## PROVIDED DATA

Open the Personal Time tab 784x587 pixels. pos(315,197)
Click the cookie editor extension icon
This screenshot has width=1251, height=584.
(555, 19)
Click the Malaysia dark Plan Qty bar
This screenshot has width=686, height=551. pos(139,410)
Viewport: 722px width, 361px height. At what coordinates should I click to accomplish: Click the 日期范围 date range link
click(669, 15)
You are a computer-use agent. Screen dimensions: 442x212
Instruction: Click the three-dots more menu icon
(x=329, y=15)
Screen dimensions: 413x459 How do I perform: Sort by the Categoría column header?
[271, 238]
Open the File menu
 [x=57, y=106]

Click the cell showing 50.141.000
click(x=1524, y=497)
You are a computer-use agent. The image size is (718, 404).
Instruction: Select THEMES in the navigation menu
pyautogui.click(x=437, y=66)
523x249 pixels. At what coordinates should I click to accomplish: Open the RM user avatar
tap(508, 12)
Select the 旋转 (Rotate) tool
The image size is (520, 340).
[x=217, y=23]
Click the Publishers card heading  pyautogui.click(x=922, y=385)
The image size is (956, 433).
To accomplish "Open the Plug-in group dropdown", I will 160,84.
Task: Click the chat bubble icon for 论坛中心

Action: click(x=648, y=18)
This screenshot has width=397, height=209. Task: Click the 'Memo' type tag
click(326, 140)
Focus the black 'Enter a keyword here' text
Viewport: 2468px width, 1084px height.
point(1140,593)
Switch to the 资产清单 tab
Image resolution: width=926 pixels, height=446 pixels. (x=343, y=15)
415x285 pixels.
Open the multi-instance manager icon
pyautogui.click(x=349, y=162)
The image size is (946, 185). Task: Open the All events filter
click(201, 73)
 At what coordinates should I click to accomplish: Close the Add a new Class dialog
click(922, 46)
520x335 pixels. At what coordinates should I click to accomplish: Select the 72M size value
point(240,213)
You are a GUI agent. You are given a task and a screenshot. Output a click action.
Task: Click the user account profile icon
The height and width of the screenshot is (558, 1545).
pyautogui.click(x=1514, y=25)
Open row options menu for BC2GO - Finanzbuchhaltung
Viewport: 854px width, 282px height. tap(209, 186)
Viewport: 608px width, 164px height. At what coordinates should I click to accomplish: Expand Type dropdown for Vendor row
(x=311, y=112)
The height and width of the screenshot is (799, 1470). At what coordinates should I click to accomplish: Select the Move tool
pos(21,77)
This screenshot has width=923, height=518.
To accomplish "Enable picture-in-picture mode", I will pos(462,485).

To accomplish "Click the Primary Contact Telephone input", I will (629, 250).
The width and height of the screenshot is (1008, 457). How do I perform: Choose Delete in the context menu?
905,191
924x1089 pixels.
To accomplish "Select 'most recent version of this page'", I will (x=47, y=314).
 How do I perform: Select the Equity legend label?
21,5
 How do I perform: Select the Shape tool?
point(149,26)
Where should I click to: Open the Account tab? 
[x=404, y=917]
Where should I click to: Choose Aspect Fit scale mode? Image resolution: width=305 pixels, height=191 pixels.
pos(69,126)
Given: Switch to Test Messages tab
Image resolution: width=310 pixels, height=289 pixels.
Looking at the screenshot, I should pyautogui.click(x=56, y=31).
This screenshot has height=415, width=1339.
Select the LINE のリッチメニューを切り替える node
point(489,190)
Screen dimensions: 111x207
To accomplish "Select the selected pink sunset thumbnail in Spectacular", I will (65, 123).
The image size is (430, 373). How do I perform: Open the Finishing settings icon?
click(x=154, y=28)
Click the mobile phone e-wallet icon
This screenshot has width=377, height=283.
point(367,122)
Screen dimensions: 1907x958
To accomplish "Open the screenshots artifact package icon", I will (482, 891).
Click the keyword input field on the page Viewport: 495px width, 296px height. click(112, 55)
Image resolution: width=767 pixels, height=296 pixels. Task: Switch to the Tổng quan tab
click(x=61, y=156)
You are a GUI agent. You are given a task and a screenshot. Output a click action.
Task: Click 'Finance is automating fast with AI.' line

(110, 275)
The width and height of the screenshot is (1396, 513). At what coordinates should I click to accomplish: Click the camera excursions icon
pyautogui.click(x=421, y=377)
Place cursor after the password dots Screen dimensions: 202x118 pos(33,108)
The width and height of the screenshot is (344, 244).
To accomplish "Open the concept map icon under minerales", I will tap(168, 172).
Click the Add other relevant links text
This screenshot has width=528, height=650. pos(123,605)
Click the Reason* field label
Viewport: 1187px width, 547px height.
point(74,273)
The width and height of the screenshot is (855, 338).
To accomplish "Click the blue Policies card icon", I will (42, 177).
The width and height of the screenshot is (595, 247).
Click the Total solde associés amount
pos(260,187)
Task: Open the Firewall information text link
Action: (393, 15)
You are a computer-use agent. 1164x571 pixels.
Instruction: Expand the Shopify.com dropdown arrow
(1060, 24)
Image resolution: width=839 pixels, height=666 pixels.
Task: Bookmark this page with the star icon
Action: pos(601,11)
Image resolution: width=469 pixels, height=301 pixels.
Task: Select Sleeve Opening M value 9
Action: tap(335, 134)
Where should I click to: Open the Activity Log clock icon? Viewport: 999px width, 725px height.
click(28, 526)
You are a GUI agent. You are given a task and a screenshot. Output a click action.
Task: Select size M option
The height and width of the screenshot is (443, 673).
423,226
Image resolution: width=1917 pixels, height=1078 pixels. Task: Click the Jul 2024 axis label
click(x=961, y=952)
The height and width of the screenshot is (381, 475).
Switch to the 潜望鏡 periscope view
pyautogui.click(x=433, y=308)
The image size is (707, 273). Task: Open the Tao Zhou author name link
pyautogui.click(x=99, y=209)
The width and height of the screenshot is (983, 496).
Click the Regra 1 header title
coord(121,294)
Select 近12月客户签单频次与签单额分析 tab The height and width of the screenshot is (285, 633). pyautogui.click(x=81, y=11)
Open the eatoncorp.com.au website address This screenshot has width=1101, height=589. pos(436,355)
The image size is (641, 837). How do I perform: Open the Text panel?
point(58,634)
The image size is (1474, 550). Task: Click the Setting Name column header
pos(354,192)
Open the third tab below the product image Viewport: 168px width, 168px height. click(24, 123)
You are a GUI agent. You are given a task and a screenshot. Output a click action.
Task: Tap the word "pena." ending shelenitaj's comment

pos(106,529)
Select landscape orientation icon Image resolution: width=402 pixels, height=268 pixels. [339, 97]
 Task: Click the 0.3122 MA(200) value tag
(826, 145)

## PROBLEM DESCRIPTION
Count the lines in the items above that contain the word "Choose". Give only the number.

## REPLY
2